Indek Udara disebabkan oleh kebakaran dan menyebabkan kabut asap. Kebakaran dan kabut asap 17 tahun[18]ini bukan saja merusak wilayah kelola bagi manusia yang menjadi pemangkunya, tetapi juga sesungguhnya memberi tahu kita bahwa jutaan manusia yang hidup dan tinggal ribuan kilometer dari kawasan hutan atau landscape tertentu, merupakan pihak yang juga bergantung atas kelestarian kawasan tersebut.
Kabut asap tidak hanya menyebabkan kerugian 44 trilyun rupiah[19]. Namun Kabut asap kemudian menyebabkan Putusnya mata rantai ekosystem lingkungan hidup. Rakyat menerima dampak asap.

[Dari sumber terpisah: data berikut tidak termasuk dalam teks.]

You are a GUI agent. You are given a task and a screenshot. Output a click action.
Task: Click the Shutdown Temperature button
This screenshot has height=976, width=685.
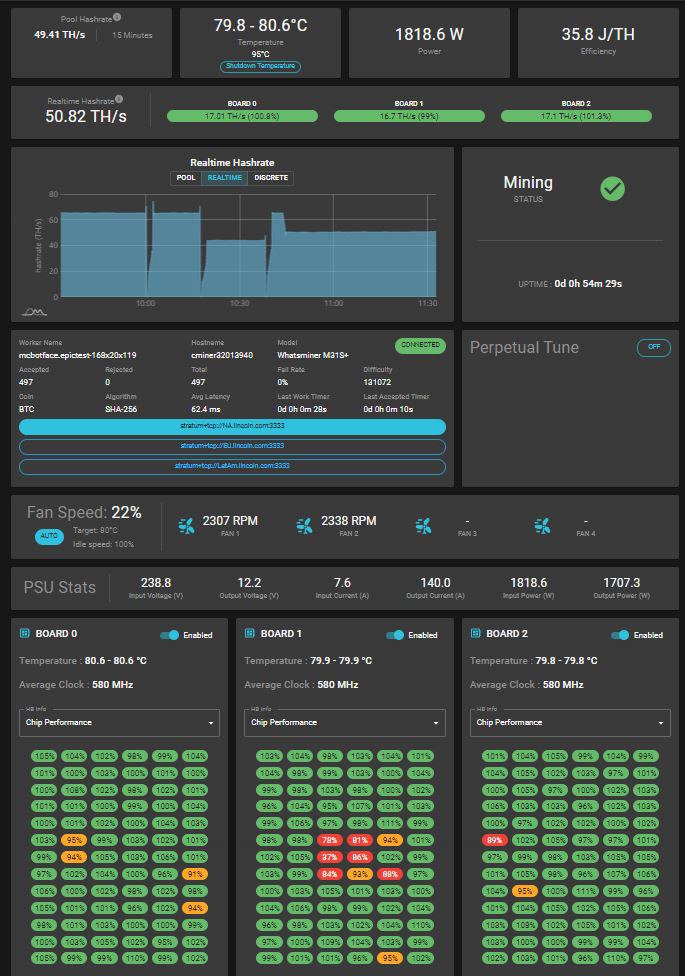coord(260,66)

Indeks udara (ISPU)[20] yang dilakukan oleh Badan Lingkungan Hidup Daerah (BLHD) Provinsi Jambi menunjukkan kadar ISPU mencapai angka 116 yang berarti udara Jambi sudah masuk dalam kategori tidak sehat (kadar ISPU 101 – 199)[21].
Sedangkan air Batanghari kemudian tercemar logam berat terutama Merkuri[22].
Sedangkan penggunaan benih unggul mengakibatkan turunnya Kesuburan Tanah. Begitu juga areal persawahan tahun 2012 tinggal 112.174,02[23]. Sedangkan lahan sawah irigasi terus menurun dari 33.839 ha (2008) tinggal 8.446 (2012). Begitu juga penurunan Luas Lahan Tegal/Kebun dari 393.112 (2011) tinggal 374.557 (2012). Angka yang tidak berbeda jauh yang disampaikan oleh Pemerintah Propinsi Jambi[24].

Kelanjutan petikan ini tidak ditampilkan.